4 yıl öncesinde “2-3 aya kalamaz Esad düşer” diyen ABD, ve koalisyondaki diğer müttefikleri Suriye’de aylardır sadece IŞİD hedeflerini bombalıyor. Bu durum Rusya’nın işini kolaylaştırıyor. Büyük çoğunluğu Rusya topraklarından gelip, kolayca Türkiye sınırından geçen IŞİD’ın yabancı savaşçıları hem Esad hem de Putin’in ekmeğine adeta yağ sürdüler.
Batı ülkelerinde artık açıkça Esad’ın bir süre daha iktidarını koruması gerektiği sesleri yükselirken, Rusya büyük bir hamle yaparak Suriye’nin Latakya şehrindeki üssüne askeri uçaklar ve tanklar indirdi. Bu hamle ile 10 yıl aradan sonra ilk defa katıldığı BM zirvesinde elini güçlendiren Rus lider Putin, Esad gitse bile yerine seçilecek olan yönetimi belirlemede en etkili isim olacak. Yani Şam’ın anahtarı artık onun elinde. İstediğine verecek.
BM’de Obama ile bir araya gelecek olan Putin, Suriye’deki bu son adımı ile Kırım’ı işgali ve Ukrayna’daki Rus ayrılıkçılara desteği konusunda Beyaz Saray’dan gelecek baskıyı şimdiden hafifletmiş görünüyor.
Irak’ın Şii çoğunluklu hükümeti, IŞİD konusundaki askeri istihbaratlarını sadece Rusya, İran ve Şam yönetimi ile paylaşacağını duyurunca, Putin’in Moskova’da açtığı camii ile sadece ülkesindeki Müslümanların sevgisini kazanmadığı da böylece ortaya çıktı.
Önceki yıllarda BMGK’ya katılan AKP hükümetinin liderleri istedikleri her ülkenin lideri ile rahatça randevu alıp, ABD medyasında da bol bol övgülerle boy boy yer alırlardı. Başbakan Davutoğlu, hiç alışık olmadığımız şekilde son 2 yıldır BM’de uluslararası basının karşına çıkarak sesini duyurmaya çabalıyor. Önceki yılların aksine New York programında Uluslararası medya ile tek bir randevusu yok. İkili temaslarını da sadece resmi Türk basınının izlemesine izin veriyor.

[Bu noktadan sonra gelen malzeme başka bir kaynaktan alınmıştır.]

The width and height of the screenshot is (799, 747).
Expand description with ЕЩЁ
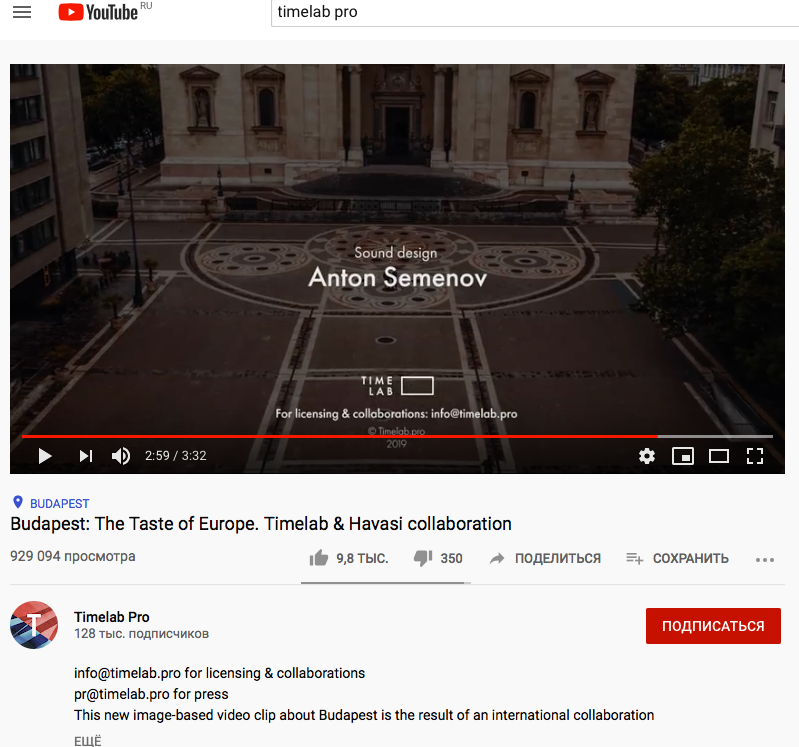(88, 740)
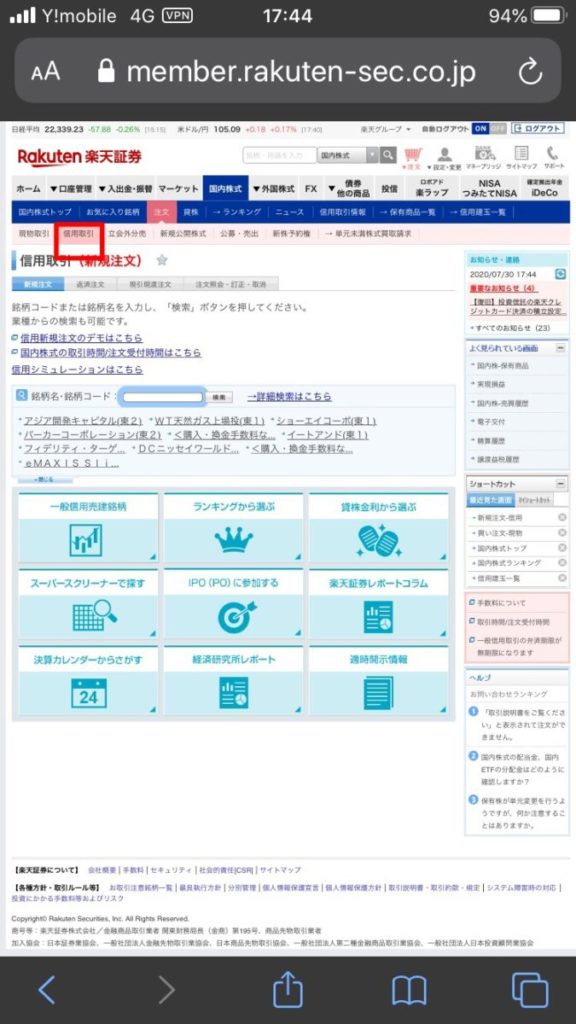576x1024 pixels.
Task: Click the 詳細検索はこちら link
Action: point(289,396)
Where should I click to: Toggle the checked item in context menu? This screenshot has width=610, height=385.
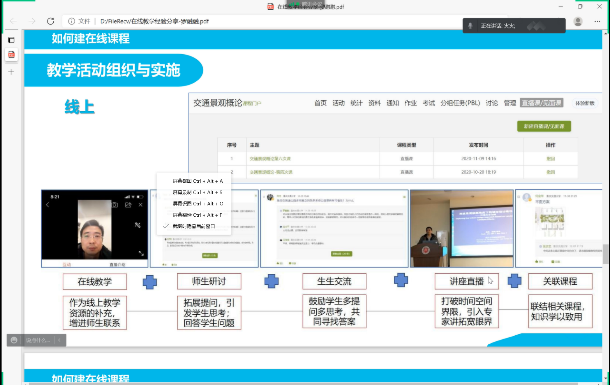pyautogui.click(x=194, y=226)
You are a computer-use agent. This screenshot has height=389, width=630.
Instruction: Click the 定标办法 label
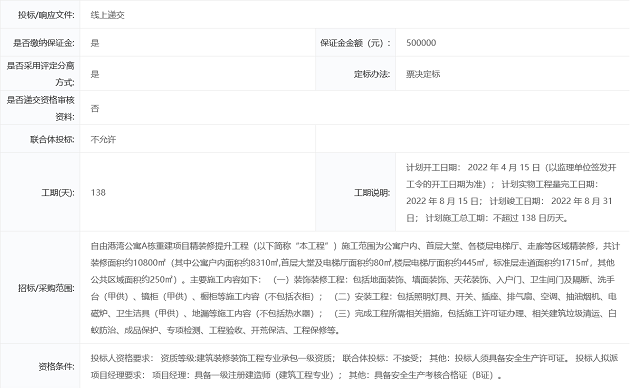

Suriye iç savaşı öncesine kadar BM için “Arabuluculuk” el kitabı bastıran Davutoğlu, Türkiye’nin dış politikasının 10 yıl öncesindeki saygınlığına geri dönebilmesi için belki de kendi yazdığı kitabı BM kütüphanesine gidip okuması gerekecek. Veya, el kitabını birlikte yazdığı Norveçli meslektaşı ile bir randevu ayarlaması gerek. 10 yıl öncesine kadar, “Bizimki Stratejik Ortaklık”, sonra “Model Ortaklık” dediği ABD ile “Büyük Ortadoğu Projesi”’nin eş başkanıyken, bu projeyi Rusya ve İran’ın model ortaklığının kazandığını kendisine belki o söyler.